マスターカードは比較的緩やかに成長しています。逆を言えば安定してます。平均は29%、中央値も29%でした。ビザよりは劣るものの、他の業種の営業CFと比較すればかなり高水準であるのは間違いありません。2009年から2019年の間で、営業CFマージンは79%成長しました。

アメックスはビザより劣るものの、マスターカードよりは優れています。平均は35%、中央値は38%でした。2009年から2019年の間で、営業CFマージンは32%成長しました。

②事業投資営業CF比率
事業投資営業CF比率は、事業継続に必要な投資支出を営業CFで割ったものです。これはビジネスで得たキャッシュを、どれだけ事業継続のために必要としているかを計ることができます。しかし今回はネットでの投資CFを用いています。

事業投資営業CF比率

ビザの平均は13%、中央値は24%でした。2009年は事業投資営業CF比率は-324%となっています。この比率がマイナスというのは、これは投資CFがプラス(キャッシュインが多い)で、営業CFより多かったことを意味します。2016年は事業取得が大きかったために、200%近くまで急上昇しています。これを除けば比較的投資は少なく済んでいると言えます。

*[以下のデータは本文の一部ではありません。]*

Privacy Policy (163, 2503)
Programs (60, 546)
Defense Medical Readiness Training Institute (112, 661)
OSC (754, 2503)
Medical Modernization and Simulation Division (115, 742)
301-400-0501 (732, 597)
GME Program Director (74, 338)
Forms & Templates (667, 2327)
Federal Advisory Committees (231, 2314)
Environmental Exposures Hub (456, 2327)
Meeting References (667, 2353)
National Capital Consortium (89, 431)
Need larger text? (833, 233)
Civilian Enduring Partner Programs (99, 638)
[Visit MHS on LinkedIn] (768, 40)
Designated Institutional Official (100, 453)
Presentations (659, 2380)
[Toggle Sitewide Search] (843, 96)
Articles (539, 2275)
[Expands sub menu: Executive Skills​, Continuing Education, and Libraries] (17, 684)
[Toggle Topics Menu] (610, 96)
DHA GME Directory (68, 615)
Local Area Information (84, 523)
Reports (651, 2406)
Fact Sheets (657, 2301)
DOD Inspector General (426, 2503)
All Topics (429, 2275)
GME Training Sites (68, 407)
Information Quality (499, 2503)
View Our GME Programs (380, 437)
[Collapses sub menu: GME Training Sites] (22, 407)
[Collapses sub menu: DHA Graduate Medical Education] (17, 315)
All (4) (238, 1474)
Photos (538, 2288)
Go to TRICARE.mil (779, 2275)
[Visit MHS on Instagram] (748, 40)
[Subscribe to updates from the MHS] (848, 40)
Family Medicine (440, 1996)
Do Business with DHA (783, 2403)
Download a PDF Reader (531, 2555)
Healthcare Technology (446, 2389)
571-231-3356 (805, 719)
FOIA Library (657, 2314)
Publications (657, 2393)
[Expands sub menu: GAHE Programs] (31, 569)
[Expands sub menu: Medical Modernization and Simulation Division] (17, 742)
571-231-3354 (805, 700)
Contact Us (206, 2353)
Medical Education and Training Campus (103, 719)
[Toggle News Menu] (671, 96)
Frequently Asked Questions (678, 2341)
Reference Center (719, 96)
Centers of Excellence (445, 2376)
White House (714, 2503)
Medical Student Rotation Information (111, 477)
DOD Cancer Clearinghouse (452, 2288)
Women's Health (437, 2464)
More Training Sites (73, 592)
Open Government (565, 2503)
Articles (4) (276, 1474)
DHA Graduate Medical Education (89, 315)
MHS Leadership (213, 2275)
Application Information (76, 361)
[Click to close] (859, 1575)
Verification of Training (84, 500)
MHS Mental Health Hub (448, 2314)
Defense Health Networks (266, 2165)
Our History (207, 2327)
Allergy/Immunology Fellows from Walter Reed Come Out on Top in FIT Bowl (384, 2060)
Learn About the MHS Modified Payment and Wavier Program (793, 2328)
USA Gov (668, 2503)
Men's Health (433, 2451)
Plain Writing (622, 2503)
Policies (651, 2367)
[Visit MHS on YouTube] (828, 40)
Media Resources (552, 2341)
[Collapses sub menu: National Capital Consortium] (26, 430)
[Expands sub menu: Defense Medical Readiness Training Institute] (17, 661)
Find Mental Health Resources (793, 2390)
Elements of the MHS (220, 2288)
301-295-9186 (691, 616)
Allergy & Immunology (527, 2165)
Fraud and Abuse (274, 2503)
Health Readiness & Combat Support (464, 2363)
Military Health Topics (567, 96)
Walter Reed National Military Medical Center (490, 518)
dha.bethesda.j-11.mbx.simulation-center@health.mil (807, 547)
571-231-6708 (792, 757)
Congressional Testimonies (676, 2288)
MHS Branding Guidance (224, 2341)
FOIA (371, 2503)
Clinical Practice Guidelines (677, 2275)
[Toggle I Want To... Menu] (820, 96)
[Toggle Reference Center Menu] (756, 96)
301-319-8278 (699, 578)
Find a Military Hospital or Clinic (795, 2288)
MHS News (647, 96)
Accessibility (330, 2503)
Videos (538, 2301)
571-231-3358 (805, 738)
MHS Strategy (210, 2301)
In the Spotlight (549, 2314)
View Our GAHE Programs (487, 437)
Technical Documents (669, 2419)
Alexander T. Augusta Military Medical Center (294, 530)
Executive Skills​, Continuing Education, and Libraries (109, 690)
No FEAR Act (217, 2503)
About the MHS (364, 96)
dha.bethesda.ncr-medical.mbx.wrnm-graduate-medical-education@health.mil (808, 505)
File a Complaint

マスターカードの平均は27%、中央値は26%でした。ほぼビザと同水準かなと思います。投資が一気に膨らむ年はないのが特徴でしょうか。2012年だけは100%近くまでなりましたが・・・

アメックスの平均は82%、中央値は85%でした。3銘柄のなかでは一番投資が多くなっています。

③1株あたり営業CF
1株あたり営業CFは、営業CFを発行済み普通株式で割って算出します。CFベースの1株利益(EPS)みたいなものです。株主価値を計る時に有効ですね。

1株当たり営業CF

ビザは平均で3.39ドル、中央値は2.99ドルでした。2009年~2019年では25倍になっています。ちなみにビザは2015年に1/4の株式分割を行っていて、上のグラフではこれを調整しています。

マスターカードの平均は3.80ドル、中央値は3.62ドルでした。2009年~2019年では6.5倍になっています。マスターカードも2013年に1/10の株式分割を行っていて、これは調整しています。

アメックスは平均で9.98ドル、中央値は9.13ドルでした。同期間で3倍となっています。このグラフを見て、バフェットがアメックスを持っている理由が何となくわかったような気がします。

④CFベース配当性向
CFベース配当性向は配当総額をフリーCFで割って算出します。企業がどれだけ株主還元に積極的かや、キャッシュフロー上の無理のない範囲で株主還元を行っているかを確認できます。これが100%を超える場合はフリーCF以上に配当を支払っていることを意味し、0%以下の場合はフリーCF自体がマイナスであることを意味します。

CFベース配当性向

ビザは平均で20%、中央値で19%でした。マイナスは2016年の1回ありました。100%超えはなしでした。

マスターカードは平均で25%、中央値で18%でした。マイナスはなかったものの、100%超えは2012年に1回ありました。

アメックスは平均で4%、中央値で11%でした。マイナスは4回、100%超えは1回ありました。配当性向に関してはブレ幅が一番大きいです。


いかがでしたか?
クレジットカード会社といえども、キャッシュフローに関しては各社特徴があるのがお分かり頂けたかと思います。ビザは圧巻の営業CFマージンを誇りますし、マスターカードは安定しています。アメックスの1株あたり営業CFは2社を引き離しました。

世界経済が低迷を余儀なくされるなか、クレジットカード会社も先行きは不透明です。皆さんならどこに投資したいと思いますか?